I'm worrying a bit about the long term health impacts from your caring. Have you had training in lifting and handling? As well as your back, this sort of work can affect internal organs like bladder, if not done right. Have you got equipment to help you? Respite?
i am trained in lifting my sister is a physio, even though she not here she has shown the easiest ways but a 16 stone man dead weight on the floor sometimes can be tricky but all good.... i work so i have a break from my parents etc if that makes sense
Hi Cathie and welcome. I'm sorry your having all this worry at the minute, the last thing you need really as you've your hands full coping with your elderly parents and job.
The one thing I will say is well done to your GP. So many of us are fobbed off, misdiagnosed etc. Hopefully it won't be anything sinister but you just never know. I found the best way to cope was to prepare myself for the worst case scenario and anything less than that was a bonus! It worked and helped me accept my diagnoses easier than perhaps I would have done had I ruled anything sinister out.
As regards questions to ask, well you could come straight out with it and ask, Do you think I have ovarian cancer! If the answer to that is yes, that will open the door for you to ask further questions eg, what treatment am I going to receive?, how soon is this going to start?
Wishing you the very best of luck for Wednesday. Hope all goes well for you. Please let us know how you get on. Ann xx
your reading my thoughts, i am thinking exactly the same... i am not worried or fretting just over whelmed at the speed and I cant fault the doctor at all.... and i am guessing only worrying over a short period is positive too... thank you to reassure i am on the right tracck within my thought process thank you
It is simply wonderful to have someone to talk to, especiallly someone who completely understands, like these people here. You have come to the right place! We ALL hope your tests are negative, and there is nothing to worry about. I, for one, especially sure hope so!
In my case, I completely ignored every symptom, as it seemed easy to ignore, until I couldnt do that any longer and ended up in the ER, where I had a CA125 test-with results @6,000. In some ways, there wasn't any time to wonder "what if", which seems like a blessing.
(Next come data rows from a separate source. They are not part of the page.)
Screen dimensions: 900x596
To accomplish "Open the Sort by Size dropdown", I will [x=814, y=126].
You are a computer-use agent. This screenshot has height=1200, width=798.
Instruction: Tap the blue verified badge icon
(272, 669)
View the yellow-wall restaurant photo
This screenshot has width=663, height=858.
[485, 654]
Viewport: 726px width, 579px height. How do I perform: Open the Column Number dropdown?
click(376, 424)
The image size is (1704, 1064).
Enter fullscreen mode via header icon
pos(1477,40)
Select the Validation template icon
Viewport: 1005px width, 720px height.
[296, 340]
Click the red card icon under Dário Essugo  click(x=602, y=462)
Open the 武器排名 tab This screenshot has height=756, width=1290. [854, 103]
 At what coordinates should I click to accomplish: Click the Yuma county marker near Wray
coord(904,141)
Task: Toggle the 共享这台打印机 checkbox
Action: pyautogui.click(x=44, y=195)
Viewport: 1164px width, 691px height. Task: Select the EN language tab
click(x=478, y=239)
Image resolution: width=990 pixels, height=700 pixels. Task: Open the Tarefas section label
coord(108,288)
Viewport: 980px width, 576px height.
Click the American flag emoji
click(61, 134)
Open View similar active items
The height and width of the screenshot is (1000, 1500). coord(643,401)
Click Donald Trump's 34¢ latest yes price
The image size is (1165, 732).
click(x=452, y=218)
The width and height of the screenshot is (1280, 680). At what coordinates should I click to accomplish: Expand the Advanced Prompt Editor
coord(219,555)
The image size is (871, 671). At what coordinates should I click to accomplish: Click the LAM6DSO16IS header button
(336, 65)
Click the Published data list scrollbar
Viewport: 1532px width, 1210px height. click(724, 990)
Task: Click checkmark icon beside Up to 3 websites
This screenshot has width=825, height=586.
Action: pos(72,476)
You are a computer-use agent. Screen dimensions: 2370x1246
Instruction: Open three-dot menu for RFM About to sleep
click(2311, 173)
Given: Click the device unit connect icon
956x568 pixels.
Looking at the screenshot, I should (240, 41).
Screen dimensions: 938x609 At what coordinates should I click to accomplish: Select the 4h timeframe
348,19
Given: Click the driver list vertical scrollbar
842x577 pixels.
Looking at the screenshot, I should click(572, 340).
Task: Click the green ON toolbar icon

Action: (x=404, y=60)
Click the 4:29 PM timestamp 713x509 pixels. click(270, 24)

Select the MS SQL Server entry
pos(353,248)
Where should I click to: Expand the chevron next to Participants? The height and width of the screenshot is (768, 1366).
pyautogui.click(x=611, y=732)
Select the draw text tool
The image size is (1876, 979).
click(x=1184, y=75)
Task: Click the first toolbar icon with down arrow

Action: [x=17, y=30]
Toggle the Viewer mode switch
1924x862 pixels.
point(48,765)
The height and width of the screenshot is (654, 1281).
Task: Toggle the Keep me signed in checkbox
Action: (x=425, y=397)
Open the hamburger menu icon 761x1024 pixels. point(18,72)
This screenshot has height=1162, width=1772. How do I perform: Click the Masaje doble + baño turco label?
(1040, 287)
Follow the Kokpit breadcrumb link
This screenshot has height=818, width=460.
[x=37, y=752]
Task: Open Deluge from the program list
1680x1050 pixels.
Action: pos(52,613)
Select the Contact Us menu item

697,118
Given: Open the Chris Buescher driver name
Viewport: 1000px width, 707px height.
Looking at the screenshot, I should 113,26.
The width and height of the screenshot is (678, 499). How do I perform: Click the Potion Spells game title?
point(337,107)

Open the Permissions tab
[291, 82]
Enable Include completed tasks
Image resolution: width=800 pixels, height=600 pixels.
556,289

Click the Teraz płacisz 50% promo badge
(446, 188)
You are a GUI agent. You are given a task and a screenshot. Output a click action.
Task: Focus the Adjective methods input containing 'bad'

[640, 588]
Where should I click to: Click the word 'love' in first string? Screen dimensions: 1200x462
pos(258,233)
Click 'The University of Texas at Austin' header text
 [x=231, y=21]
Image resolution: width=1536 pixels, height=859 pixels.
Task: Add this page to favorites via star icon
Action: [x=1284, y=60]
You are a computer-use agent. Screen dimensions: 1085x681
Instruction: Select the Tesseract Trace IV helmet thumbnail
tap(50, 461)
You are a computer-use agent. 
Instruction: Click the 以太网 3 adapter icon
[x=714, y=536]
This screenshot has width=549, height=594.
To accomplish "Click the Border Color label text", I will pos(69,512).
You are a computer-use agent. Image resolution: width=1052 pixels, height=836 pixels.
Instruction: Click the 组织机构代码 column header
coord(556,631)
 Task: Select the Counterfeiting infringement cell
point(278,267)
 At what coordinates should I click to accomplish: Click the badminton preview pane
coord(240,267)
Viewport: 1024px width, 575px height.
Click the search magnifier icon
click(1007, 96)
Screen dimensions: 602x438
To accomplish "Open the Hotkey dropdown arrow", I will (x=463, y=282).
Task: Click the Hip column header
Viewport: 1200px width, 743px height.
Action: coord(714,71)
A very blunt dx, left me feeling like, "hummmm, well, OK then" I had the dr explain to my hubby on the phone, as he was desperately trying to get to the ER! And, no, he didnt take it as well as I did!
Long story short, dx June/July 2014, chemo, surgery, more chemo and NED (no evidence of disease) since Dec 2015! I hope and pray your experience is as good as mine, I feel extremely blessed! Please do keep us posted!
Thank you for your kind words and sharing your experience, I guess is knowing your not alone (regardless to outcome) of course i never wish anything wrong with myself or anyone else, .... Well i have my hysteroscopy tomorrow and i have just received an appointment colposcopy for tuesday... fingers crossed
Hello Cathy, and welcome to the group. Like you I am in a waiting period. This is a good group of people.
I've had surgery where only my uterus and cervix were supposed to be taken. My CA125 was normal and nothing showed on the ultrasound. After the surgery, I found out they had taken my left ovary. They had to go in to find out what was there. I consider myself lucky. So I think it is a great thing you are going to get a Hysteroscopy, because they'll be able to see more than what are on the tests and you will get the correct answer this way. My doctor hasn't received the pathology report due to additional testing they are doing, from what I understand.
Not knowing is what is killing me right now and from everything I've read from the people here, it is a shared feeling. I am preparing for the least wanted answers while hoping for the best. I sympathize with your situation so hopefully you will find out very soon so you know where you stand.
You have a lot on your plate! Hopefully you'll be able to find some time to get some rest while going through all of that! My thoughts and prayers are with you.